Filistin’in o yiğit çocuklarını yenemezsiniz…
Henüz 10’lu yaşlarında Gazzeli bir erkek çocuk.
Enkazından altından üstü başı kan içinde çıkartılan o Gazzeli çocuk haykırıyordu: “Canımız Mescid-i Aksa’ya feda olsun!”
Filistin’in çocukları erken büyürler.
Babasız annesiz büyür çoğu.
Acının içine açar gözlerini.
Zulmün bağrında büyür tüm Filistinli çocuklar.
Ölümü erken yaşlarda tanırlar.
Kendilerini tanımaya başladıkları andan itibaren ölümle yüzleşirler her gün her an.
Her an başlarına düşebilecek bir bombayla ölebileceklerini varsayarak yaşarlar.
O yüzden ölümden korkmazlar.
Ölümü şehadet bilirler.
Yani ölümsüzlük…
Yoksullukla cebelleşirler.
Yaşadıkları yerler açık hapishanelerdir.
Çevreleri namert ve acımasız düşmanla çevrilidir.
Topraklarını işgal eden Siyonist Nazilerdir onlar.
Hayatlarına ve kutsallarına kasteden işgalci barbarlardır onlar.
Gözünü kırpmadan kendilerine ölüm yağdıran namertlerdir onlar.
Genç-yaşlı, çocuk-bebek, kadın-erkek demeden herkese ölüm kusmaktan kaçınmayan insan suretindeki iblislerdir onlar.
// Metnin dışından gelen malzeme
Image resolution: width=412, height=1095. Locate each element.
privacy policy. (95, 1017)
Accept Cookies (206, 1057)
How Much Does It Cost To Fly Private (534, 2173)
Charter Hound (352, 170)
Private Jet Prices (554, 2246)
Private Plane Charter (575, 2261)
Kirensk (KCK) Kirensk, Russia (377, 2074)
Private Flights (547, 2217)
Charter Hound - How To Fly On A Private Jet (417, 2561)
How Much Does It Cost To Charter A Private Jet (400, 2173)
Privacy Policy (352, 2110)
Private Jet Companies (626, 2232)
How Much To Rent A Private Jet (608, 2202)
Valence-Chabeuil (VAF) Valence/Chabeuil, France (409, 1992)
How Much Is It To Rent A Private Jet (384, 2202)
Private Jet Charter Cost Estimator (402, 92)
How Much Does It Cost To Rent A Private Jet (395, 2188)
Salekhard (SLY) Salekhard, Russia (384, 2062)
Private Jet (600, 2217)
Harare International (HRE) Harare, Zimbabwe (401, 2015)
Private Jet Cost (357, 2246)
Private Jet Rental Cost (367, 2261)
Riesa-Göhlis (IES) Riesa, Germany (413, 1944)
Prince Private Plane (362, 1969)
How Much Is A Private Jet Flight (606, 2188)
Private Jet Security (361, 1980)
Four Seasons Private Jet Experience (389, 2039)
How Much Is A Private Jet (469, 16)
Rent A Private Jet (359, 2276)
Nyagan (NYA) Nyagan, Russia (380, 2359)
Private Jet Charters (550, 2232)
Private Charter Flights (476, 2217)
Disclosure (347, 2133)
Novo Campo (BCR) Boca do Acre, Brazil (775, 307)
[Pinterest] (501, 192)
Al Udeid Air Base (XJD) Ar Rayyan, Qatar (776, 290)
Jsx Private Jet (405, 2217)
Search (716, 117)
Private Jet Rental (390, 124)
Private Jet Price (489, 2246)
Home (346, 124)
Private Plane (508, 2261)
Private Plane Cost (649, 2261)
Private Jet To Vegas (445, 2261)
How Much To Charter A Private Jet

Filistin’in çocukları o yüzden ölümden korkmazlar.
Üzerlerine yağan kurşunlardan tırsmazlar.
Filistin’in çocukları erken büyürler.
Ya da büyüyemeden ölürler.
Onların önünde bu iki seçenekten başkası yoktur.
Ya kundaktaki bebek veya sokaklarda henüz oyun çağındaki çocuk iken hunharca öldürülürler ya da bütün hücrelerine işleyen acıyla ve öfkeyle büyürler.
İşte o erken büyüyen çocuklardan birini izliyorum şu an.
Nasıl da cesaretle konuşuyor.
Nasıl da büyük bir olgunlukla konuşuyor.
Az önce yaşadığı Gazze’de üzerlerine atılan füzelerle evleri başlarına yıkılanlardan biri değilmiş gibi.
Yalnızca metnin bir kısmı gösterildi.